ACTIVITY —
What is needed is the number of lines in the data below that include "checkmark", stated by itself.

[DATA FOR THIS EXERCISE — start]

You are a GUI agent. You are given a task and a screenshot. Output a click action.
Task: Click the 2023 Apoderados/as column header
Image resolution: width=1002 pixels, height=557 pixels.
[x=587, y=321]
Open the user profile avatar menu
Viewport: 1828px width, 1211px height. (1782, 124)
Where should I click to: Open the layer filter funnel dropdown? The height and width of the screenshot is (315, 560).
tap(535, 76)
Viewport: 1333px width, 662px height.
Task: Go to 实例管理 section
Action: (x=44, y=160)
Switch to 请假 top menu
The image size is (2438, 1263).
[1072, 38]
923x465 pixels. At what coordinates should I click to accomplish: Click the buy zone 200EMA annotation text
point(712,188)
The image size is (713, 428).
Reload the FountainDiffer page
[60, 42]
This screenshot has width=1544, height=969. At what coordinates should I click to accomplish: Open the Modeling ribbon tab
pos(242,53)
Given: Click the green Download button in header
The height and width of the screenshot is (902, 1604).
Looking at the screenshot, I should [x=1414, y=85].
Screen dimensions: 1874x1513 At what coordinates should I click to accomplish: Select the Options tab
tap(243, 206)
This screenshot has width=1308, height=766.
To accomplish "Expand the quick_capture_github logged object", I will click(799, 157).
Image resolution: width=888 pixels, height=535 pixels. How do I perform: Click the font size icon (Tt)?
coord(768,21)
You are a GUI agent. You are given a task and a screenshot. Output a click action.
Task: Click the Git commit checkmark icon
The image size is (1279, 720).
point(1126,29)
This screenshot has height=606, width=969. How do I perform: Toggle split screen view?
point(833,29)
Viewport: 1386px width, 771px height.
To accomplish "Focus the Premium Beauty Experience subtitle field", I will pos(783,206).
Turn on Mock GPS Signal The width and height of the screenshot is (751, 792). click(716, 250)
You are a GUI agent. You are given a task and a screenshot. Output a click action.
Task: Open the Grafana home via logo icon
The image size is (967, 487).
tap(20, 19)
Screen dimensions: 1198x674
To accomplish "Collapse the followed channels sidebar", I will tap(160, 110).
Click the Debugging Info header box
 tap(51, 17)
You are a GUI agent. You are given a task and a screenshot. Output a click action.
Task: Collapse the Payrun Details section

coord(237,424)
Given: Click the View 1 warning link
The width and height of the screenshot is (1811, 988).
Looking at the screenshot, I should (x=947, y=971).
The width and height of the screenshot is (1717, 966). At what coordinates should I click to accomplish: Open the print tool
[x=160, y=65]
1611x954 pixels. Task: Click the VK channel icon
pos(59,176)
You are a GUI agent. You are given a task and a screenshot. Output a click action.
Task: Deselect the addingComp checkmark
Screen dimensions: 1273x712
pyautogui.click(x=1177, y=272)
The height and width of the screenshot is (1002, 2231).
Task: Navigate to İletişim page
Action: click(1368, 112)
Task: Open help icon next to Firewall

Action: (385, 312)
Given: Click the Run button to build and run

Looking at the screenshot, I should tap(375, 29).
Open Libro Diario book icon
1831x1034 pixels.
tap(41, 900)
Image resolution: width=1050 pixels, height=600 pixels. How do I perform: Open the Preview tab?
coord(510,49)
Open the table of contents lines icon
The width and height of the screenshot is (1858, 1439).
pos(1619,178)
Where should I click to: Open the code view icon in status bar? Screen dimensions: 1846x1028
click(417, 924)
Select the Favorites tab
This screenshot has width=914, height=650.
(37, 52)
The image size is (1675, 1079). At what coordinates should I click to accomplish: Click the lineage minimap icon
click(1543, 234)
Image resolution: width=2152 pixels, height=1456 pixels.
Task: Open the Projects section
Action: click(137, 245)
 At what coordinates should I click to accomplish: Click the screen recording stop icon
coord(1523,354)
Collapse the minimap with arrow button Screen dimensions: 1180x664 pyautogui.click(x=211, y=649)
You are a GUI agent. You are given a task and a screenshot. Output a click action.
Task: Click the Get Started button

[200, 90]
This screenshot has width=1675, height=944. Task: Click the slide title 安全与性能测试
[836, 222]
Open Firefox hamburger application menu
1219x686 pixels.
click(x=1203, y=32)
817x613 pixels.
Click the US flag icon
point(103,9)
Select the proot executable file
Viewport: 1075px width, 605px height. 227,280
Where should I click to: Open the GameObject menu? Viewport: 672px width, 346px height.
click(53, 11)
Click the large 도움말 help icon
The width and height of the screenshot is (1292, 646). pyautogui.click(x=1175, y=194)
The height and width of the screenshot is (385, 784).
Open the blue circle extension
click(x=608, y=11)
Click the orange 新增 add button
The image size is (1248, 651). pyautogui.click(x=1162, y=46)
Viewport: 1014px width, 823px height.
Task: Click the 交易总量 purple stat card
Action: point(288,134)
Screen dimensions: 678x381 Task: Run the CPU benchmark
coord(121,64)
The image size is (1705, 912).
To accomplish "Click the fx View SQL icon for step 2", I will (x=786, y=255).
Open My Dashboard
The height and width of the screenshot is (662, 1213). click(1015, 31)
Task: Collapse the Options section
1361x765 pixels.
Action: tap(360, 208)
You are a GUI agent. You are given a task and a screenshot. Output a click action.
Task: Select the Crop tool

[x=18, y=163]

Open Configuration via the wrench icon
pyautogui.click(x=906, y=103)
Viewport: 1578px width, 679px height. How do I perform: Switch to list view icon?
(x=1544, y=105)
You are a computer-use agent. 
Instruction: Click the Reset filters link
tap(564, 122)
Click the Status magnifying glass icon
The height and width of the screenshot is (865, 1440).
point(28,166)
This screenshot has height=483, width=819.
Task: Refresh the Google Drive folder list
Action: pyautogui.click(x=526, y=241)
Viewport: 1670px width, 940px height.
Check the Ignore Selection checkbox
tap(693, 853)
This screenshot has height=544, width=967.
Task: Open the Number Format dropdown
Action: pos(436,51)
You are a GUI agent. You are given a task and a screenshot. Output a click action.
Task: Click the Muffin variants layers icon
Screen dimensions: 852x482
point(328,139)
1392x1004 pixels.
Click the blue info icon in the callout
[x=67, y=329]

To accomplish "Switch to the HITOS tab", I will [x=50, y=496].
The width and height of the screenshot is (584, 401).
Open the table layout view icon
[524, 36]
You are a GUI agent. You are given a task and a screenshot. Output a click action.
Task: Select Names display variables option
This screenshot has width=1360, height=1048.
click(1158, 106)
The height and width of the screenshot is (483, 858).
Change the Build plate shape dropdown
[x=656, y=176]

[DATA FOR THIS EXERCISE — finish]

TASK RESULT —
2